When Aeschylus comes to process audio, it will ask you for a signal level. You
can type audacity
in here, which will load the audio track from the combined
video into audacity
. You then need to play at least a portion of the audio
and observe the "typical" peak dB level. Quit Audacity, type that number in,
and podcast_audio_process
will apply a highpass, a noisegate, a
compressor-as-limiter, a "proper" compressor, before running ffmpeg-normalize
to produce a consistent audio level. If you're not sure what to do here, type
"-18" and see if you prefer the output before or after. If you don't like
what's going on, it shouldn't be too difficult to disable
podcast_audio_process
.
Aeschylus has some support for different types of scene (e.g. screen only, screen with camera): this at least partly works, but isn't tested, so is left undocumented for now.
Aeschylus works by associating time stamps with markers and, when recording is
complete, using those to edit videos. For example here is a markers
file
after a recording:
1609515923.285604 rewind
1609515934.217265 safepoint
1609515958.586696 rewind
1609515972.216318 fastforward
The long numbers are times in seconds since the Unix epoch, allowing us to tell
when those markers were recorded in "wall-clock time" (in this case,
approximately 2021-01-01 15:45) down to a fraction of a second. This will lead
to a video which trims the start (the first rewind
), then has a retake
(editing out the recording between the safepoint
and the second rewind
) and
then trimming the end (the fastforward
).
However, by default, most video recording programs (including ffmpeg) record
time relative to the beginning of the recording, with no way of associating it
with an external clock. In ffmpeg's case we can force it to record wall-clock
timestamps instead with -use_wallclock_as_timestamps
and -copyts
:
ffmpeg \
-use_wallclock_as_timestamps 1 \
-f v4l2 -i /dev/video0 \
-map "0:v" -copyts recording.nut
There are obvious potential problems with clock synchronisation in this setup:
ffmpeg's clock(s) is not necessarily the same as that used as epochtime
.
Indeed, ffmpeg uses more than one clock source internally, depending on your
input device(s) and other options. Typically ffmpeg uses the "normal" system
clock or a "monotonic" clock (but e.g. on Linux it mostly uses
CLOCK_MONOTONIC
, which isn't properly monotonic; although you can force the
v4l2
backend, although virtually nothing else in ffmpeg, to use
CLOCK_MONOTONIC_RAW
). As this suggests, the situation is something of a mess.

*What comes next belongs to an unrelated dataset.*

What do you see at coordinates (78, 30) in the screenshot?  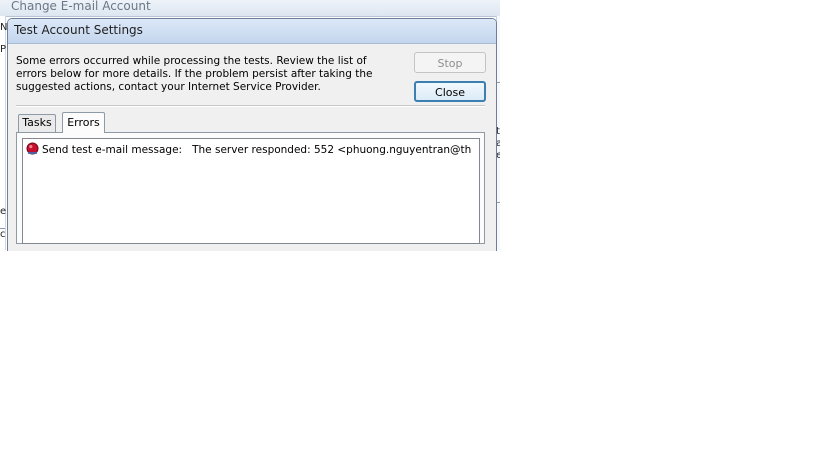 I see `dialog-title: Test Account Settings` at bounding box center [78, 30].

Although I couldn't find any real documentation for this feature, the option I
settled on is to force all recorded streams to synchronise to the clock used to
record audio (in my case, that's the non-monotonic system clock) using the ,
syntax in -map
:
ffmpeg \
-use_wallclock_as_timestamps 1 \
-f v4l2 -i /dev/video0 \
-f sndio -i snd/0 \
-map "0:v,1:a" -map "1:a" -copyts recording.nut
In my case I believe this works because the OpenBSD sndio
backend uses the
non-monotonic system clock. If, for example, it used the monotonic system
clock, epochtime
would need to use that clock to prevent the markers
file
having inaccurate data.
A better solution would be to get the current recording timestamp from your recording software: this would prevent all the messing around, and possible problems with, the system clock. I have no experience with such software but something like this plugin for OBS might do the trick if you use OBS (though the description does suggest it only records times to the resolution of a second, which, if true, wouldn't be sufficient for me).
markers_to_makefile
then takes in the marker information and creates a
Makefile
which processes each scene individually before merging them
altogether. The Makefile
tends to have a high degree of parallelism in it, so
when it's running it is likely to use your CPU fairly intensively.